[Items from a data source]
***
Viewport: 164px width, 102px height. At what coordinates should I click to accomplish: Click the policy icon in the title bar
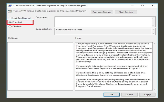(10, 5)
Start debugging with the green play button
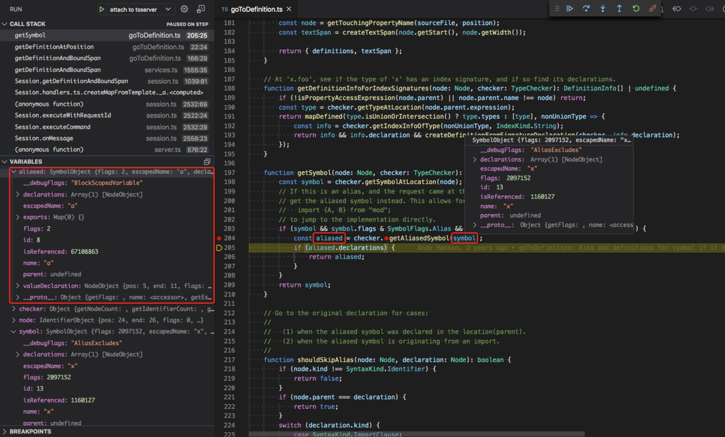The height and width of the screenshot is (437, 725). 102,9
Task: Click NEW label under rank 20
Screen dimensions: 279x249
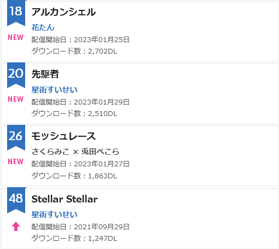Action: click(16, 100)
***
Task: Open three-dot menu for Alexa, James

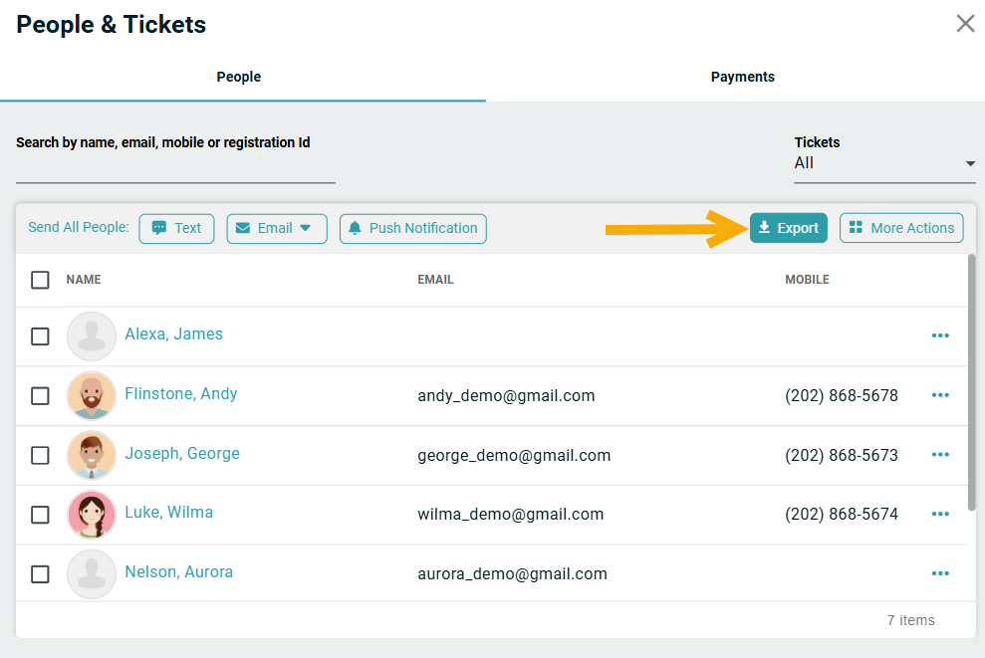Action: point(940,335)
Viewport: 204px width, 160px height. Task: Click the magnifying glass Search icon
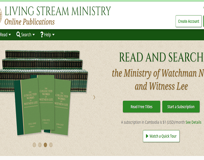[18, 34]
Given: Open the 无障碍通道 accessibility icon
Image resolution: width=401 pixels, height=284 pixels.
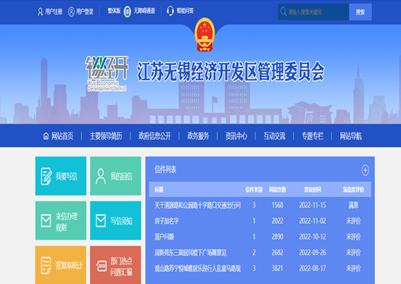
***
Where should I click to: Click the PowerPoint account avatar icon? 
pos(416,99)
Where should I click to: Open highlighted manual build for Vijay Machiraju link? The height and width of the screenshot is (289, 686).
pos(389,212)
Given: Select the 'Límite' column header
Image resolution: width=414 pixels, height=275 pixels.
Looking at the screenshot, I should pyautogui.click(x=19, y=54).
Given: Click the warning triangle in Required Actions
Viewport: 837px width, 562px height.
***
- **Exercise aim**
Return only the lines of the records in which the string "Given" appears.

- **Solution to the exercise**
Given: Open the 无障碍通道 accessibility icon
Given: Select the 'Límite' column header
Given: Click the warning triangle in Required Actions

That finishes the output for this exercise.